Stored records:

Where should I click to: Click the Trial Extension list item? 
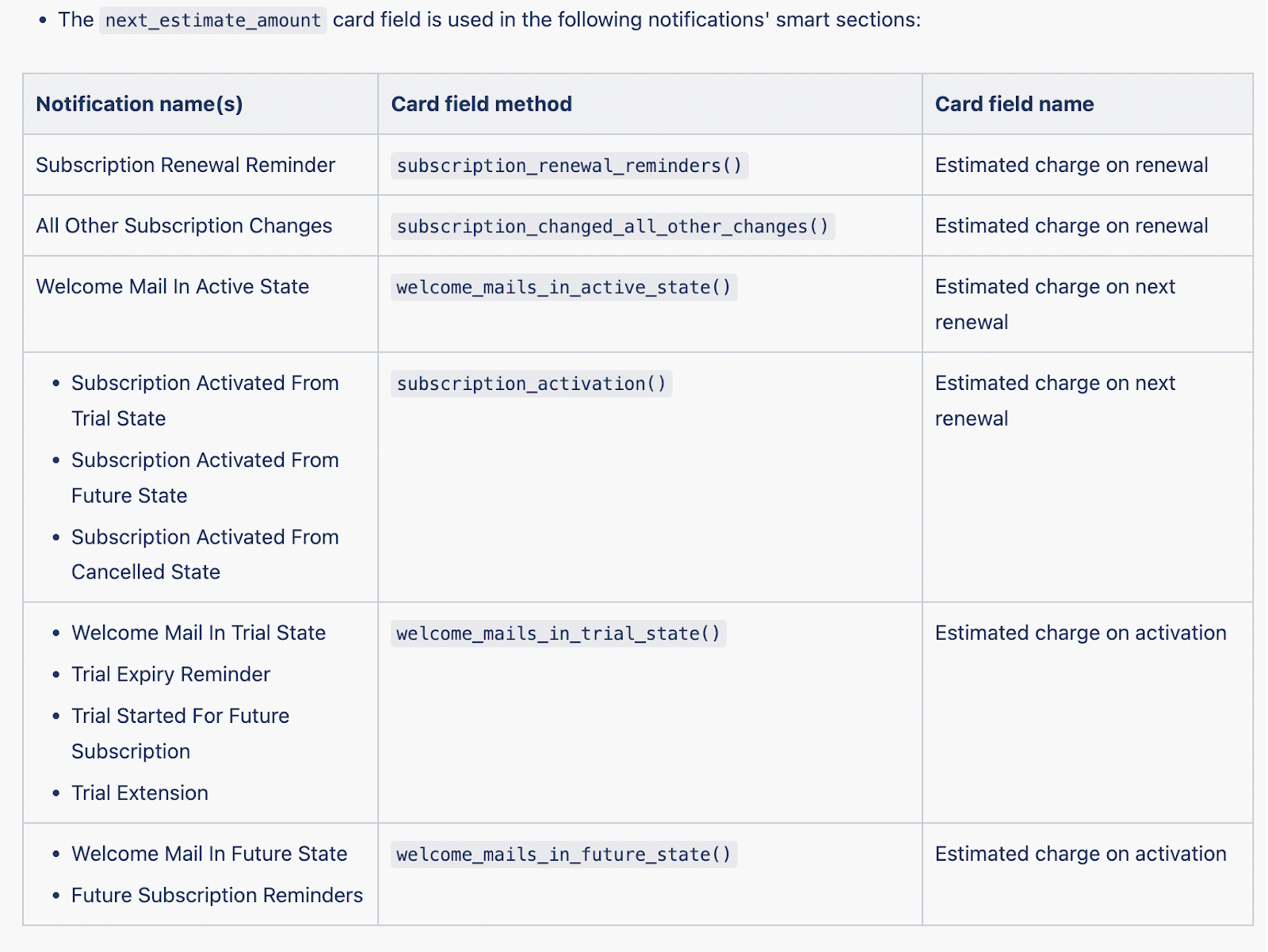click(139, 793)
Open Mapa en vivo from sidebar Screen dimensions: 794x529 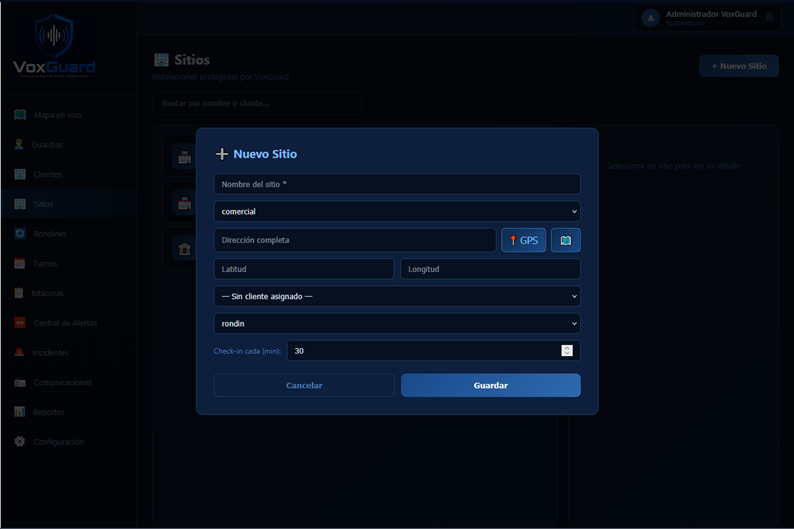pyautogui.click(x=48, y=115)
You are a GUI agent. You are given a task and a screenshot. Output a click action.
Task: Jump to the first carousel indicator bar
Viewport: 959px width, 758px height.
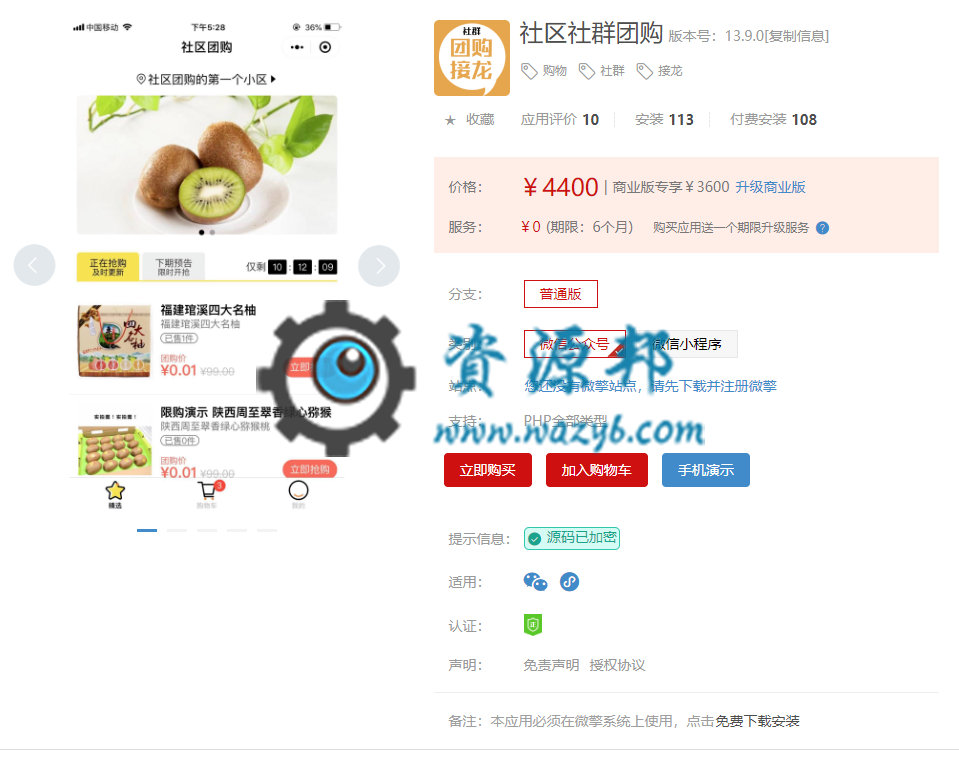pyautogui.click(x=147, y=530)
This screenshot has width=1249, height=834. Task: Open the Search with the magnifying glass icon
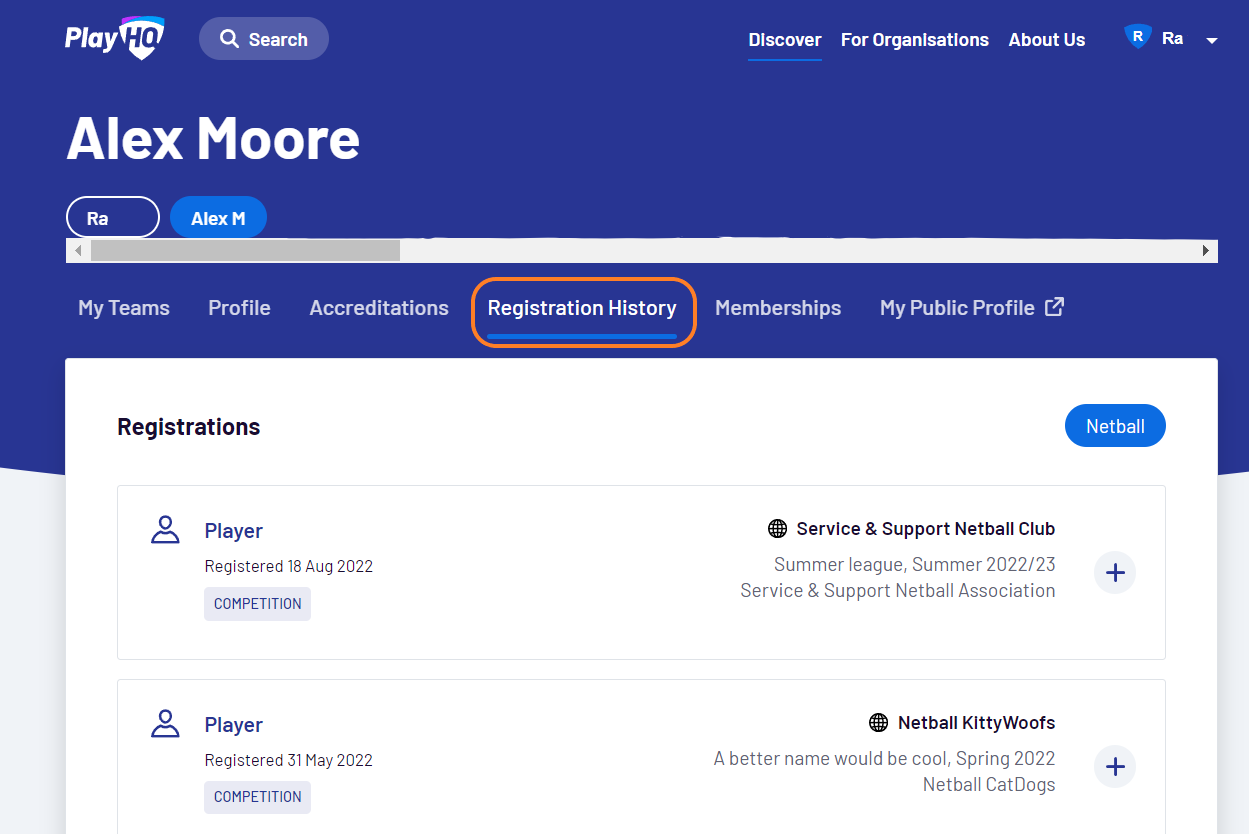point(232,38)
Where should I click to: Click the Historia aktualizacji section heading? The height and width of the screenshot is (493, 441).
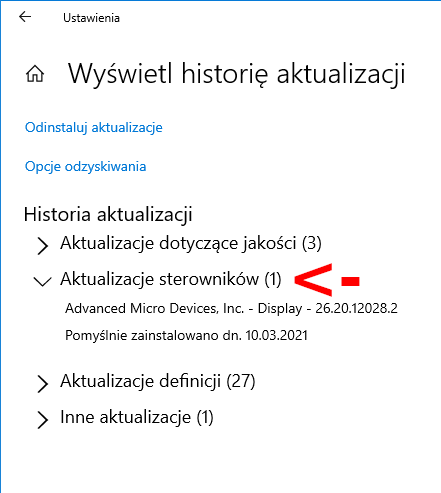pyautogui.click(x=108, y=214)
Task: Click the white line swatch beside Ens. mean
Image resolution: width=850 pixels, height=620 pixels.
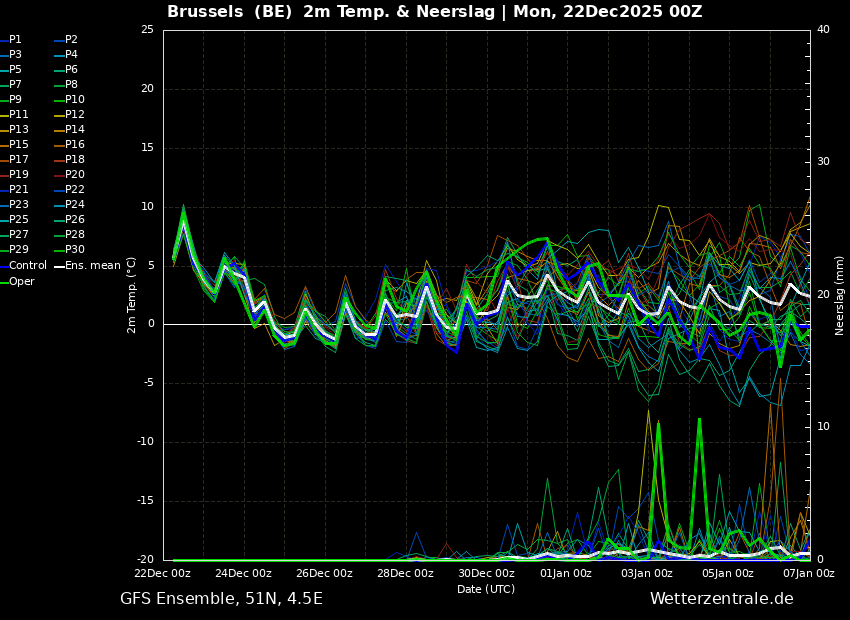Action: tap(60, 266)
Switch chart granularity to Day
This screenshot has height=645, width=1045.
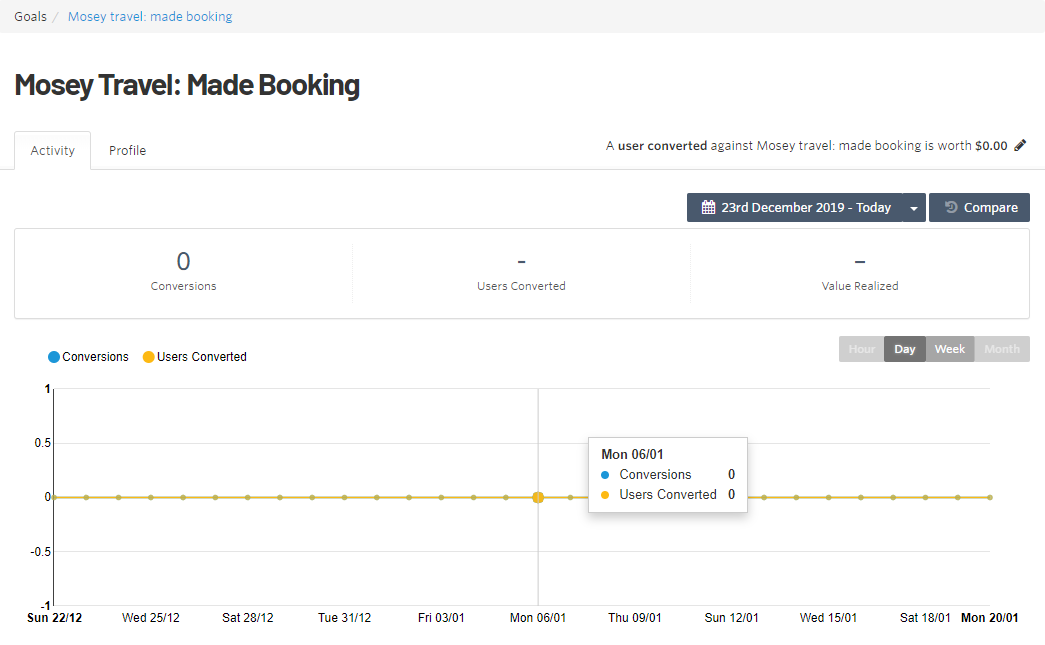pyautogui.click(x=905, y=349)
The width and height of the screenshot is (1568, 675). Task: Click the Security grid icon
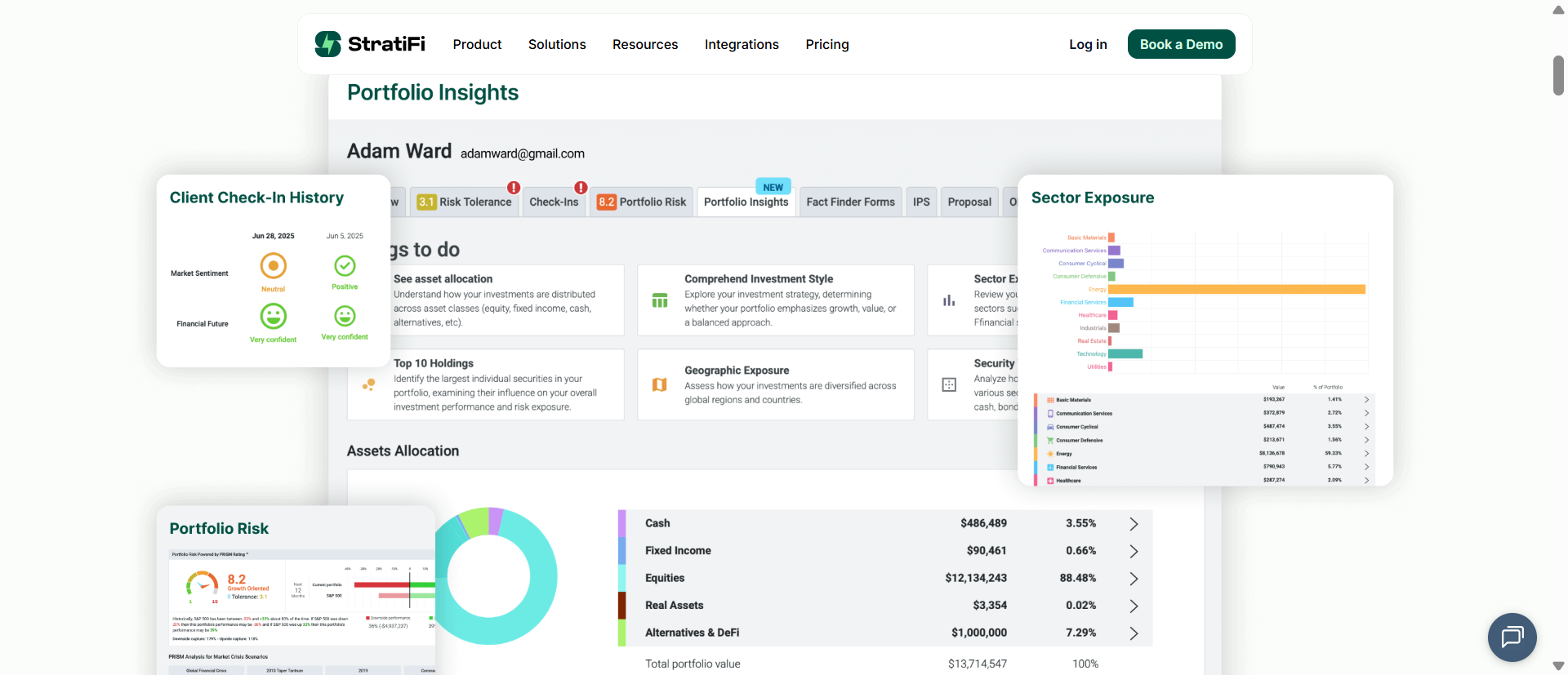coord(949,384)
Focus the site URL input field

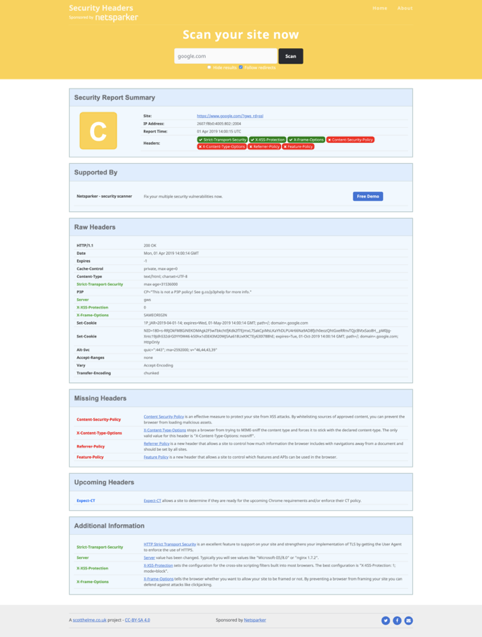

- _HOW TO COMPLETE THIS TASK_: What is needed is an exact restatement of every line from the one containing "You are a GUI" through the last line of the records, pictures left out.

- _WORKED SOLUTION_:
You are a GUI agent. You are given a task and a screenshot. Output a click action.
Task: Jump to the first carousel indicator bar
Viewport: 959px width, 758px height.
pyautogui.click(x=147, y=530)
This screenshot has width=1249, height=834. Task: Open the Search with the magnifying glass icon
point(232,38)
Where should I click to: Click the Historia aktualizacji section heading? The height and width of the screenshot is (493, 441).
pyautogui.click(x=108, y=214)
Task: Click the white line swatch beside Ens. mean
Image resolution: width=850 pixels, height=620 pixels.
Action: tap(60, 266)
Switch chart granularity to Day
This screenshot has height=645, width=1045.
pyautogui.click(x=905, y=349)
The width and height of the screenshot is (1568, 675). Task: Click the Security grid icon
coord(949,384)
Focus the site URL input field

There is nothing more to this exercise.